Eric Robidoux perdu dans les forêts de Sibérie
En 2010, l’explorateur et écrivain Sylvain Tesson s’est enfermé dans une cabane sibérienne, à la recherche d’un nouveau rapport à soi. Paula de Vasconcelos et Éric Robidoux donnent une incarnation scénique à ses méditations forestières dans le spectacle Dans les forêts de Sibérie. Entrevue.
Les amateurs de récits de voyage et les grands bourlingueurs de ce monde connaissent bien Sylvain Tesson, grand aventurier qui a souvent trouvé des manières inédites d’appréhender le monde et grand idéaliste à la recherche d’un rapport brut avec le territoire et avec l’Histoire. Mais en 2010, il a eu envie d’arrêter de marcher pour se poser 6 mois au lac Baïkal en Sibérie, dans une petite cabane. Seul au monde, à 7 jours de marche du village le plus proche, avec une caisse de cigares, une caisse de vodka, du riz et des livres, il en a tiré un livre d’observations sur la nature, sur l’intimité et la solitude.
«J’ai trouvé cette lecture fascinante», raconte le comédien-danseur Éric Robidoux, qui a créé avec Paula de Vasconcelos «une longue phrase chorégraphique» inspirée de cette œuvre. Celui qu’on connaît pour son travail chez Dave Saint-Pierre ou pour des rôles atypiques et toujours puissamment physiques dans les œuvres de Christian Lapointe est, dans la vie, une âme assez contemplative. Sa première idée était d’ailleurs de présenter Dans les forêts de Sibérie «à la lumière du jour, tôt le matin». «On a commencé par travailler une forme matinale, un spectacle à montrer seulement quand les esprits sont vierges, quand le silence règne et quand l’écoute n’est pas parasitée.»

- Jeu de données
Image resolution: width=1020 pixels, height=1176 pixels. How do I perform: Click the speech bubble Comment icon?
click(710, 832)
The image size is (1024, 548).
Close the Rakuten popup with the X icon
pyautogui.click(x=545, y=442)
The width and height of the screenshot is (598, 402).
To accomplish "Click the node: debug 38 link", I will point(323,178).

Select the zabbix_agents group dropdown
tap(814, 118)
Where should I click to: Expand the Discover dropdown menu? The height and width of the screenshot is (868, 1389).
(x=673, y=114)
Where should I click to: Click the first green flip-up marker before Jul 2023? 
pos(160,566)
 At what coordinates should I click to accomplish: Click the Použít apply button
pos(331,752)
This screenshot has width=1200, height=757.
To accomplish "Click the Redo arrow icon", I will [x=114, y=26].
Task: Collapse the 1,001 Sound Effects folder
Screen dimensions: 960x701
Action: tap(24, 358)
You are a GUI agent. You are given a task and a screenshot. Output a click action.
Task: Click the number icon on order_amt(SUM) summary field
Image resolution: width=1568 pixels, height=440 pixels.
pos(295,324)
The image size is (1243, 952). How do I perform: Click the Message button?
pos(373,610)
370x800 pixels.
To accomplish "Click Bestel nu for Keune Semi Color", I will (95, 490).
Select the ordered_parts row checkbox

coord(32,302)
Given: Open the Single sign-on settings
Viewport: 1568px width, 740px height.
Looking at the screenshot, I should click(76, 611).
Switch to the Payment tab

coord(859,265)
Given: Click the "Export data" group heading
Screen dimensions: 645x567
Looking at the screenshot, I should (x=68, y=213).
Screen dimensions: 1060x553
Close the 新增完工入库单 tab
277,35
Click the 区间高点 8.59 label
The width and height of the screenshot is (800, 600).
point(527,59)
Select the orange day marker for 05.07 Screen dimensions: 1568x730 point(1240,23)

- Consigne
Poursuivez l'article sur Éric Robidoux et le spectacle Dans les forêts de Sibérie à la suite de sa dernière phrase.

- Réponse
Seul en scène, entouré de bûches de bois et de quelques éléments scénographiques, Robidoux tente de s’approcher de l’atmosphère sibérienne en cultivant un mouvement la plupart du temps minimaliste, accompagné d’extraits du livre de Tesson (qui sont projetés sur une fenêtre du décor). «Je ne me voyais pas parler pendant ce spectacle, dit-il. Il aurait été inopportun de déranger par la parole une œuvre qui est de nature contemplative et silencieuse. L’idée, c’est de recréer une atmosphère, un état, et de plonger le spectateur avec nous dans cet univers-là. On ne voulait rien jouer par-dessus cette œuvre, seulement donner aux gens à observer un point de fuite, et permettre à tous de projeter en moi toutes les images qu’ils veulent – comme un tableau neutre.»
Ainsi est évacuée la dimension environnementaliste de l’œuvre (Tesson aborde la protection de la forêt à quelques reprises) pour créer un espace de liberté de regard et d’aération mentale. «On ne voulait pas être dans le sentencieux, on voulait créer un tunnel dans lequel les gens entrent à leur guise. Un endroit où changer de vitesse, en tout cas, comme une forme de recueillement, d’assagissement, qui est aussi accentué par la musique d’Owen Belton. Avec lui on est allés faire de la raquette, on a enregistré des sons de neige et de forêt, à partir desquels il a conçu une musique organique. Et du coup ça prend des dimensions divines.»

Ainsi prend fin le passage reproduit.